An alternative method recognizes lost-time claims from prior periods as well as new claims. All lost days incurred within a period are given a per day cost value. The corporation allocates total workers' comp costs in proportion to the division's share of total lost days for the entire corporation.

Accelerated Experience Method

Some companies may want to inject the right incentives, but they are required to use an allocation system that does not quickly reflect recent loss experience. Then consider the following method that the Commonwealth of Massachusetts used successfully in the 1990s to sharply reduce claims costs in the workers' comp assigned risk pool. An Australian insurer is now using it. If it can work for an insurer vis-a-vis hundreds of insureds, it can work for a corporation with multiple operating units.

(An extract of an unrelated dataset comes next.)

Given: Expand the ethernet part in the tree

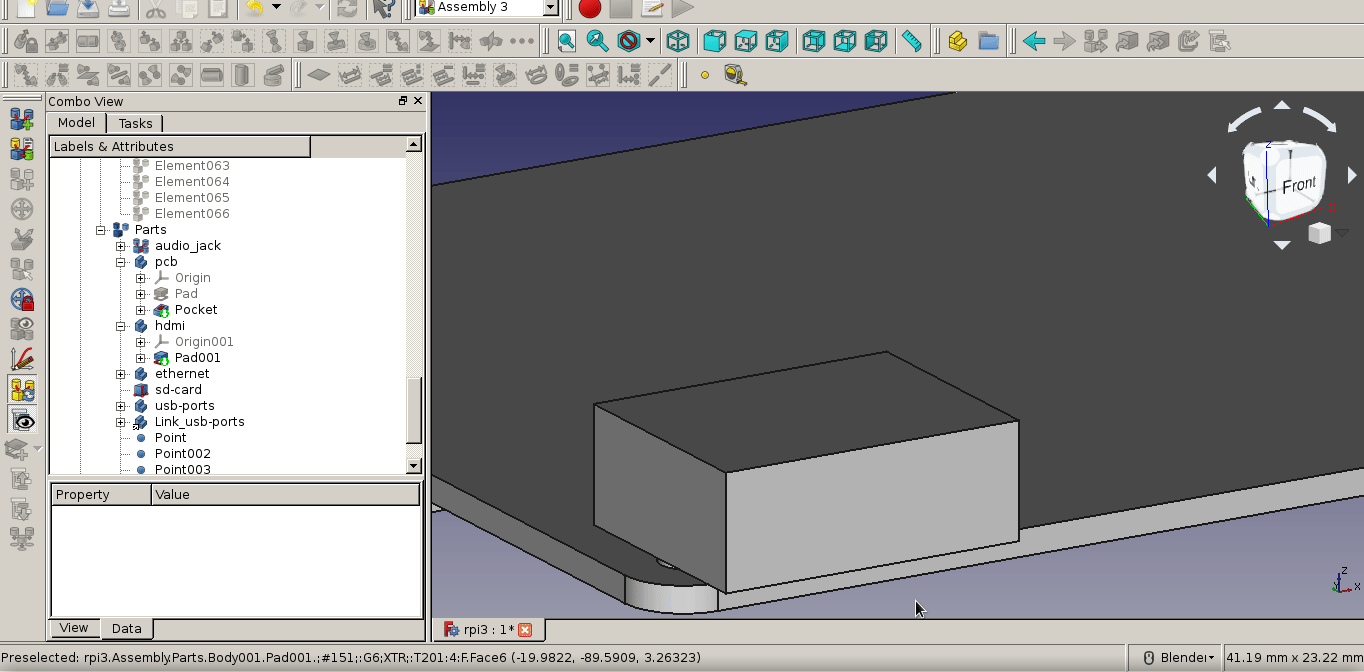Looking at the screenshot, I should pyautogui.click(x=121, y=373).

To begin, invite operating units to demonstrate competence in a portfolio of safety and claims-management practices known to have very fast implementation times. Certify them through an audit process. Then, award them a "credit" to regular allocations. A typical formula for workers' comp is a credit for three years for 15%, 10% and 5%. By the third year, the normal, slow-moving allocation system will have essentially recognized the improved loss experience.

The key to this method is that divisions often can produce fast, big improvements. In 1)0th the Massachusetts and Australian cases, the plan is designed to save twice the amount of the credit and thus create a big financial cushion. The risk management department acts as if it were an insurer. It makes an "underwriting" bet that the improved results match or exceed the discount.

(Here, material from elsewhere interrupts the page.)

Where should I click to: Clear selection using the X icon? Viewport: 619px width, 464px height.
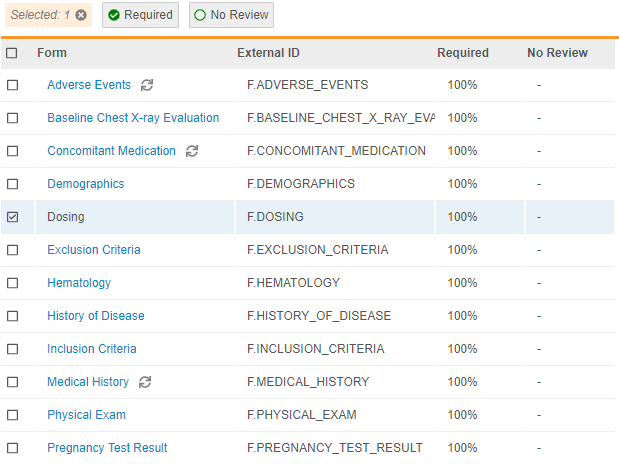(x=81, y=15)
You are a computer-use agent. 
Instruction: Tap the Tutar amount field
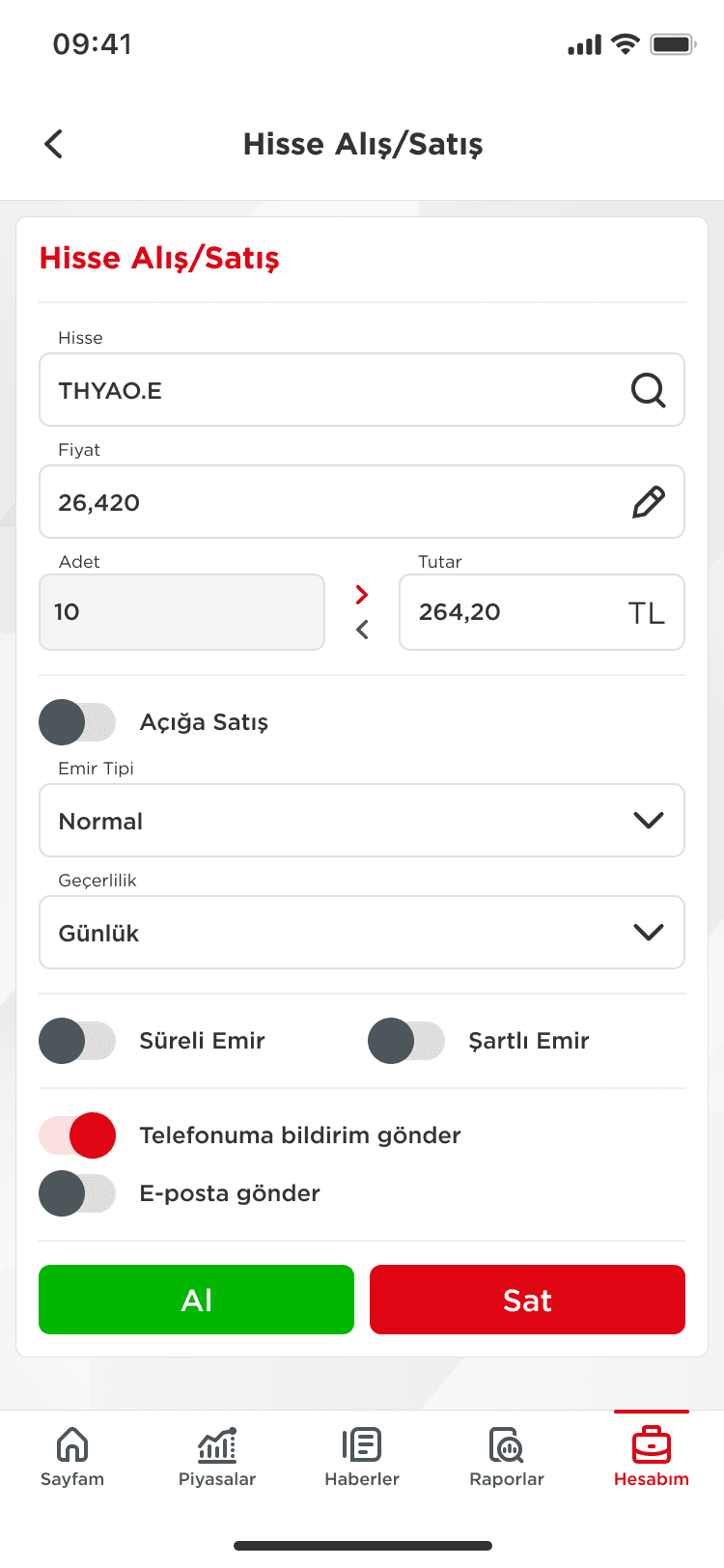[x=542, y=612]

Allocating cost of risk is built into the current corporate culture. A huge share of managing risk is borne by corporate departments, not by home office executives. Is there any better way to spell accountability?

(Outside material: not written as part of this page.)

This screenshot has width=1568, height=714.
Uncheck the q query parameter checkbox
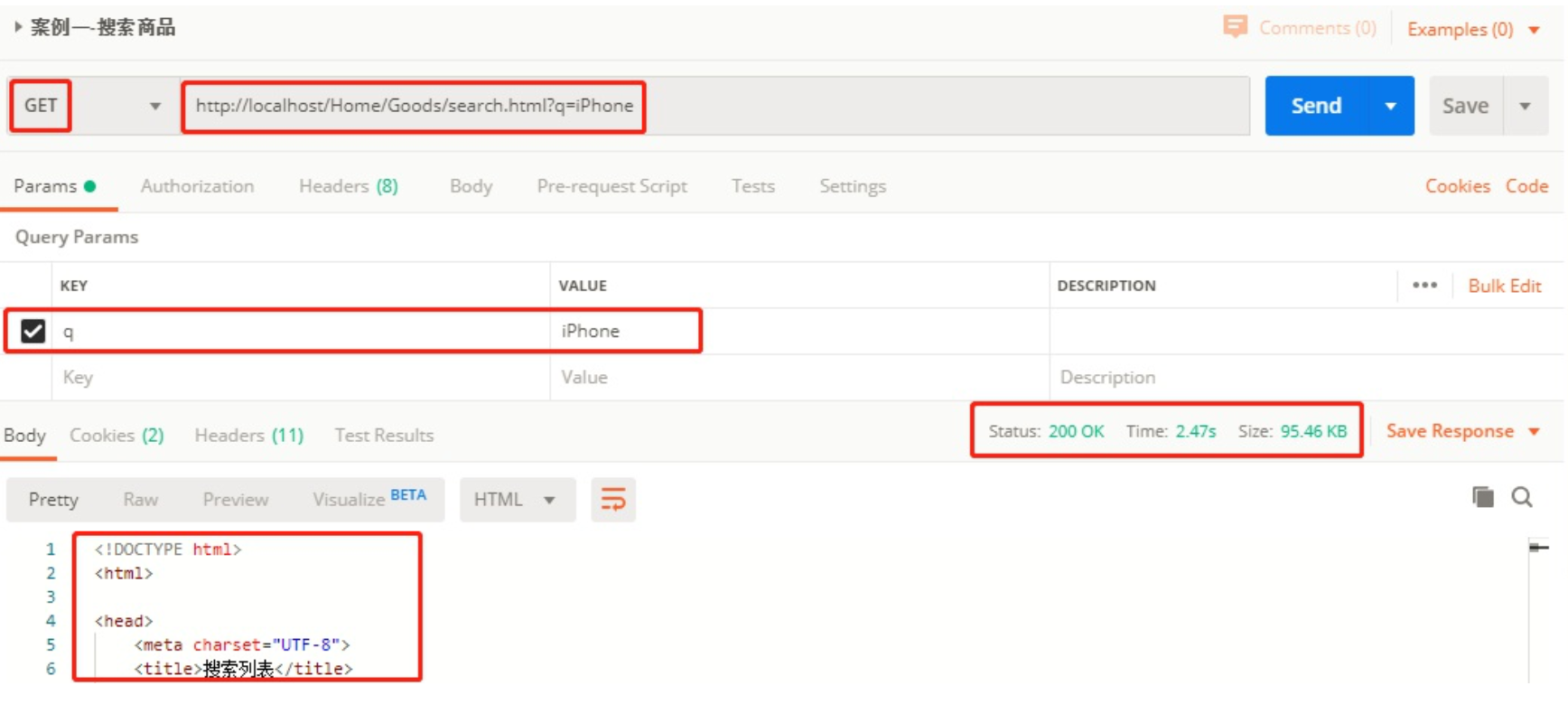(x=33, y=332)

RELATED ARTICLE: Sources for Allocation Accounting Standards

Generally Accepted Accounting Principles: GAAP standards are formulated by the Financial Accounting Standard Board Statements (FASB, www.fasb.org) and its affiliate, the Governmental Accounting Standard Board (GASB, www.gasb.org). Specifically pertinent statements include FASB 117, "Financial Statements for Not-for-Profit Organizations," and GASB 29, "The Use of Not-for-Profit Accounting and Financial Reporting Principles by Governmental Entities."

Statutory Accounting Principles: Insurance entities are, in addition to GAAP, also subject to Statutory Accounting Principles (SAP). A source is the National Association of Insurance Commissioners (NAIC) Web site, www.naic.org. Pertinent statements include SSAP No.70, "Allocation of Expenses," and SSAP No. 25, "Accounting for and Disclosures About Transactions with Affiliates and Other Related Parties" and Appendix A-440.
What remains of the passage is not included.